[Saved entries]
--------------------------------------------------

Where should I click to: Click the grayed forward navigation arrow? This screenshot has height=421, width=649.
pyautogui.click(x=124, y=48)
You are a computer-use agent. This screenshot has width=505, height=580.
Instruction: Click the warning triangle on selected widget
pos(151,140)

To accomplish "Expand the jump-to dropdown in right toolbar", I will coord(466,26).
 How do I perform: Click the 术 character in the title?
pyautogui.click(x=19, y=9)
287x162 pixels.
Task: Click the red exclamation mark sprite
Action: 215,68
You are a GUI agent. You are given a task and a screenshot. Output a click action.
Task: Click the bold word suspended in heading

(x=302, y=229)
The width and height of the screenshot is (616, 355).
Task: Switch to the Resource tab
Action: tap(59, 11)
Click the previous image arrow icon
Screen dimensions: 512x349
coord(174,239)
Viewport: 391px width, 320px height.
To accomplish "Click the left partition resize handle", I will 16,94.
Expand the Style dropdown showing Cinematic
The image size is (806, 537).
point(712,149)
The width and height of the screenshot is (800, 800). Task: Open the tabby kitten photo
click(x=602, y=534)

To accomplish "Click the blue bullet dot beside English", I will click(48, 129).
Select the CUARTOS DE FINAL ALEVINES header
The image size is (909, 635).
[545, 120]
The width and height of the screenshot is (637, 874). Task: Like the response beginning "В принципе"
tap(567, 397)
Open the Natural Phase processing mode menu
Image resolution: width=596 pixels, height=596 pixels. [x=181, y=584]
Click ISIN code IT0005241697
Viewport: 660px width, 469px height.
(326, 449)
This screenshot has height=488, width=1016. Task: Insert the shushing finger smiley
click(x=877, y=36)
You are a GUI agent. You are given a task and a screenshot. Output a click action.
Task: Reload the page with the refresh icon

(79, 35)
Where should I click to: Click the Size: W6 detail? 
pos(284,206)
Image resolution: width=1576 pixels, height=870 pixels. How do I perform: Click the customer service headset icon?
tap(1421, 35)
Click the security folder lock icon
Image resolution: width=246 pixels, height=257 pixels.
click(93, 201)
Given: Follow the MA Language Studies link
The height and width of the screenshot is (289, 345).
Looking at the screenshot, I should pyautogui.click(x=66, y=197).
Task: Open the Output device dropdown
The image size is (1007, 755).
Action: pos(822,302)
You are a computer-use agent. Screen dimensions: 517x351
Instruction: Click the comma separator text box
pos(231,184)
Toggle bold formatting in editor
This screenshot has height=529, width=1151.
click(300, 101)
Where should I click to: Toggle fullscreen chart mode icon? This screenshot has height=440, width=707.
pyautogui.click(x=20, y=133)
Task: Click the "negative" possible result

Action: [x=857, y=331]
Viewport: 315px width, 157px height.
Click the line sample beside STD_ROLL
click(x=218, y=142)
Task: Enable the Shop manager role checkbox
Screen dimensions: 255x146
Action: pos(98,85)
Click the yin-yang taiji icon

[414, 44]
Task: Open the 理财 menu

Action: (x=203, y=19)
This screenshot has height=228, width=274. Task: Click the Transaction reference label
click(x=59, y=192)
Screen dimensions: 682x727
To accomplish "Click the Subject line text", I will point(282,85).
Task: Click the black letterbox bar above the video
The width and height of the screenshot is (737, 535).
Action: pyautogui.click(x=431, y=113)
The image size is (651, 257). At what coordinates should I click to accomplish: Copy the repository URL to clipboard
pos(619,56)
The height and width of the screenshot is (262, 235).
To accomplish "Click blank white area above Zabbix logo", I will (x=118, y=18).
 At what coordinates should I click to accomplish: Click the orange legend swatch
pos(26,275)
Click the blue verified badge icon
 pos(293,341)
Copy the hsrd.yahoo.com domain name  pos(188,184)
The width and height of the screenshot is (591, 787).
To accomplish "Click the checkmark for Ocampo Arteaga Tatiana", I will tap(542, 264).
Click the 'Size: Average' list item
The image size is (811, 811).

--------------------------------------------------

_Task requirements_.
Where a line of the data contains "computer", copy that line.

_Answer to the problem_.
You are a computer-use agent. This screenshot has width=505, height=580.
You are a computer-use agent. Screen dimensions: 517x351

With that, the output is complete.